[Opening Information section]
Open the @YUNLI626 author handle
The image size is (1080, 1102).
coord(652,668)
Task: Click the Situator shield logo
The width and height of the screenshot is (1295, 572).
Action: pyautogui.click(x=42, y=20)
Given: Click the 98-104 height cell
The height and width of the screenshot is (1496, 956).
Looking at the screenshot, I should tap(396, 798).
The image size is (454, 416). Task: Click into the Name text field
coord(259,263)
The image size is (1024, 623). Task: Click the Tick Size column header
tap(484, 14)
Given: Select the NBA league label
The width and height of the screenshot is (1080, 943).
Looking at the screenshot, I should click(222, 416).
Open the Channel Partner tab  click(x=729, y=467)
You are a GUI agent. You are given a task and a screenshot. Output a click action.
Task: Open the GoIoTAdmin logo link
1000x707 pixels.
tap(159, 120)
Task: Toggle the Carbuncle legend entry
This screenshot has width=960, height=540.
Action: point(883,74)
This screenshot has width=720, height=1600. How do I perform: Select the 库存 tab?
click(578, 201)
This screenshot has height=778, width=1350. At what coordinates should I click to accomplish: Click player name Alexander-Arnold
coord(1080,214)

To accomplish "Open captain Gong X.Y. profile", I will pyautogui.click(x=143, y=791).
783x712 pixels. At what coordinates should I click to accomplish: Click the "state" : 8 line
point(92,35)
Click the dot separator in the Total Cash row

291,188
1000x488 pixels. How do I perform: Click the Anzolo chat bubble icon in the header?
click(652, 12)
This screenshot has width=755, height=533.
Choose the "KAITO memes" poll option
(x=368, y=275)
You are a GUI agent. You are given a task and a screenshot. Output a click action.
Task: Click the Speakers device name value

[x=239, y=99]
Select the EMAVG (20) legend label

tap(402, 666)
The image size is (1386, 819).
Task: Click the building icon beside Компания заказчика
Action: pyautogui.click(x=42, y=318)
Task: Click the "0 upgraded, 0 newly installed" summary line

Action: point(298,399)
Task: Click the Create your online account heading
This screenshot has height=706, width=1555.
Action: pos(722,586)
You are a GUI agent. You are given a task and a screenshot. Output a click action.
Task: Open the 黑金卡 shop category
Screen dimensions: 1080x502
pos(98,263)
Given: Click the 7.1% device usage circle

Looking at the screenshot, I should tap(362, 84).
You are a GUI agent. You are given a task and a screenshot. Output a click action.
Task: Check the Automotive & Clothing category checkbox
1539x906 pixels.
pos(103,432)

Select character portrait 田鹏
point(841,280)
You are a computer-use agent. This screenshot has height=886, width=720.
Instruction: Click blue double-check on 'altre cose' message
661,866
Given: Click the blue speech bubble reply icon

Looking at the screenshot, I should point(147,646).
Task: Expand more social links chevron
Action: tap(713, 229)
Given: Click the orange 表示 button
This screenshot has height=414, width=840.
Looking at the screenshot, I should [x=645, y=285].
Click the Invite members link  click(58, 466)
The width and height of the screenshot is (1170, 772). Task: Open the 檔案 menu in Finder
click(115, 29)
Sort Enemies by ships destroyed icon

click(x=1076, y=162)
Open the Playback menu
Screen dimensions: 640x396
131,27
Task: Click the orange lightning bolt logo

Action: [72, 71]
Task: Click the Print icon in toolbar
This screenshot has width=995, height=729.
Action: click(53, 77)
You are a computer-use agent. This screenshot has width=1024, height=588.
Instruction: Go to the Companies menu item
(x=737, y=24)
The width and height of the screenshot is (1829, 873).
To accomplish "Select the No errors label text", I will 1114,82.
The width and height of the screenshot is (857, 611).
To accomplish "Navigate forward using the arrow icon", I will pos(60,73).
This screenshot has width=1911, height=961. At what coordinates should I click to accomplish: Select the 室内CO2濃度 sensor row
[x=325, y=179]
[Closing Information section]
* **Prompt**
All the entries should be output exactly as given.

* **Task response**
Open the @YUNLI626 author handle
The image size is (1080, 1102).
coord(652,668)
Task: Click the Situator shield logo
The width and height of the screenshot is (1295, 572).
Action: pyautogui.click(x=42, y=20)
Given: Click the 98-104 height cell
The height and width of the screenshot is (1496, 956).
Looking at the screenshot, I should tap(396, 798).
The image size is (454, 416). Task: Click into the Name text field
coord(259,263)
The image size is (1024, 623). Task: Click the Tick Size column header
tap(484, 14)
Given: Select the NBA league label
The width and height of the screenshot is (1080, 943).
Looking at the screenshot, I should click(222, 416).
Open the Channel Partner tab  click(x=729, y=467)
You are a GUI agent. You are given a task and a screenshot. Output a click action.
Task: Open the GoIoTAdmin logo link
1000x707 pixels.
tap(159, 120)
Task: Toggle the Carbuncle legend entry
This screenshot has width=960, height=540.
Action: point(883,74)
This screenshot has width=720, height=1600. How do I perform: Select the 库存 tab?
click(578, 201)
This screenshot has height=778, width=1350. At what coordinates should I click to accomplish: Click player name Alexander-Arnold
coord(1080,214)

To accomplish "Open captain Gong X.Y. profile", I will pyautogui.click(x=143, y=791).
783x712 pixels. At what coordinates should I click to accomplish: Click the "state" : 8 line
point(92,35)
Click the dot separator in the Total Cash row

291,188
1000x488 pixels. How do I perform: Click the Anzolo chat bubble icon in the header?
click(652, 12)
This screenshot has width=755, height=533.
Choose the "KAITO memes" poll option
(x=368, y=275)
You are a GUI agent. You are given a task and a screenshot. Output a click action.
Task: Click the Speakers device name value

[x=239, y=99]
Select the EMAVG (20) legend label

tap(402, 666)
The image size is (1386, 819).
Task: Click the building icon beside Компания заказчика
Action: pyautogui.click(x=42, y=318)
Task: Click the "0 upgraded, 0 newly installed" summary line

Action: point(298,399)
Task: Click the Create your online account heading
This screenshot has height=706, width=1555.
Action: pos(722,586)
You are a GUI agent. You are given a task and a screenshot. Output a click action.
Task: Open the 黑金卡 shop category
Screen dimensions: 1080x502
pos(98,263)
Given: Click the 7.1% device usage circle

Looking at the screenshot, I should tap(362, 84).
You are a GUI agent. You are given a task and a screenshot. Output a click action.
Task: Check the Automotive & Clothing category checkbox
1539x906 pixels.
pos(103,432)

Select character portrait 田鹏
point(841,280)
You are a computer-use agent. This screenshot has height=886, width=720.
Instruction: Click blue double-check on 'altre cose' message
661,866
Given: Click the blue speech bubble reply icon

Looking at the screenshot, I should point(147,646).
Task: Expand more social links chevron
Action: tap(713, 229)
Given: Click the orange 表示 button
This screenshot has height=414, width=840.
Looking at the screenshot, I should [x=645, y=285].
Click the Invite members link  click(58, 466)
The width and height of the screenshot is (1170, 772). Task: Open the 檔案 menu in Finder
click(115, 29)
Sort Enemies by ships destroyed icon

click(x=1076, y=162)
Open the Playback menu
Screen dimensions: 640x396
131,27
Task: Click the orange lightning bolt logo

Action: [72, 71]
Task: Click the Print icon in toolbar
This screenshot has width=995, height=729.
Action: click(53, 77)
You are a computer-use agent. This screenshot has width=1024, height=588.
Instruction: Go to the Companies menu item
(x=737, y=24)
The width and height of the screenshot is (1829, 873).
To accomplish "Select the No errors label text", I will 1114,82.
The width and height of the screenshot is (857, 611).
To accomplish "Navigate forward using the arrow icon", I will pos(60,73).
This screenshot has width=1911, height=961. At what coordinates should I click to accomplish: Select the 室内CO2濃度 sensor row
[x=325, y=179]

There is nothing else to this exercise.